Planula larvae of Halocordyle disticha were examined for the presence of catecholamines using a multipronged approach. Transmission electron micrographs of planular sensory cells and ganglionic cells demonstrated dense-cored vesicles and electron-dense droplets in both cell types. These vesicles and droplets were similar in morphology to catecholamine-containing granules of vertebrates. Planulae processed with the SPG histofluorescence technique, specific only for catecholamines, exhibited blue-green fluorophores which were most prominent in the anterior ectoderm. Such fluorescence was associated with sensory cells, ganglionic cells and the neural plexus. Pretreatment of planulae with neuropharmacological agents which prevent reuptake (reserpine) or cause release (nicotine, ephedrine) of catecholamines caused a diminution of the fluorophores. Pretreatment of animals with 6-hydroxydopamine, which causes destruction of catecholamine-containing cells, prevented any fluorescent response.
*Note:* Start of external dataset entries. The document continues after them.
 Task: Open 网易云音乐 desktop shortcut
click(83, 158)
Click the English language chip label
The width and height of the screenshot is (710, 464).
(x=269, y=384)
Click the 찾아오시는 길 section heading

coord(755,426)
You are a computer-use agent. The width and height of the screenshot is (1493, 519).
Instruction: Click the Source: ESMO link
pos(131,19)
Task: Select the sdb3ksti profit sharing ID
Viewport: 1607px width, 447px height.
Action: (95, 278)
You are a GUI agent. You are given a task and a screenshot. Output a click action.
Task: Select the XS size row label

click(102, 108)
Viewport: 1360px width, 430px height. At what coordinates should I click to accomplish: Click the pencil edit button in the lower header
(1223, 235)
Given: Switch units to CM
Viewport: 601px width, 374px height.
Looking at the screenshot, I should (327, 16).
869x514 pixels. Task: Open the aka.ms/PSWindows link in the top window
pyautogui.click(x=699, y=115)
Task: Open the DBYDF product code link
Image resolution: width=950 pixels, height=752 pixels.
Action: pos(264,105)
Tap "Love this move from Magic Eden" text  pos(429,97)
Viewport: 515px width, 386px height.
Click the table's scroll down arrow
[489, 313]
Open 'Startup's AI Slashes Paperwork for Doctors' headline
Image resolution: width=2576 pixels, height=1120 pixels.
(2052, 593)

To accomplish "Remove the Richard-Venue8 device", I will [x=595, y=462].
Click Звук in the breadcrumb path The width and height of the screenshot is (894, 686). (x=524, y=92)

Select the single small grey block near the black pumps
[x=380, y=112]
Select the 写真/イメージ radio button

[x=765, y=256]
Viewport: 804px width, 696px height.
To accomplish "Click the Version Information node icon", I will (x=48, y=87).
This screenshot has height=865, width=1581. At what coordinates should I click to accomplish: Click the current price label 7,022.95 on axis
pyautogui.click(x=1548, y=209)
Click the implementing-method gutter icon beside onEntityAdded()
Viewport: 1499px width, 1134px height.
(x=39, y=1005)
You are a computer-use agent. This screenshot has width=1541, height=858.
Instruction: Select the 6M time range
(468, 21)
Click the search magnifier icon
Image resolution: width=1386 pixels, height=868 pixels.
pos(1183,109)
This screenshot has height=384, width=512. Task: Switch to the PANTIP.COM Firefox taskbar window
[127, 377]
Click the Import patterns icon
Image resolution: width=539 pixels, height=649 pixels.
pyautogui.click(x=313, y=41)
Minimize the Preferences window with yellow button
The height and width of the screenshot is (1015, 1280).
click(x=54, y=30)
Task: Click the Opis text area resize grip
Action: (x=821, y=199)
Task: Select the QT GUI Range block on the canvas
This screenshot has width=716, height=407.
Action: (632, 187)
Ultrastructural examination of reserpine-treated planulae revealed a dramatic reduction in the populations of dense-cored vesicles and electron-dense droplets. Furthermore, many of the vesicles and droplets remaining in reserpinized animals appeared washed out, i.e. stained faintly. Exposure of planulae to exogenous norepinephrine caused premature, rapid metamorphosis and produced polyps with slightly stunted tentacles and pitted, irregular hypostomes. Exposure of planulae to nicotine caused similar effects. Rearing planulae in sea water containing alpha blockers, phentolamine and tolazoline, had no discernible effect on behaviour (motility, phototactic response) or gross morphology. However, planulae raised in sea water containing propranolol, a beta blocker, ceased all movement, became tack-shaped and died within 72 h. These results meet multiple criteria for the identification of catecholamines in hydrozoan planulae and suggest that such catecholamines may function as neurotransmitters, neurohormones or neuromodulators during larval development.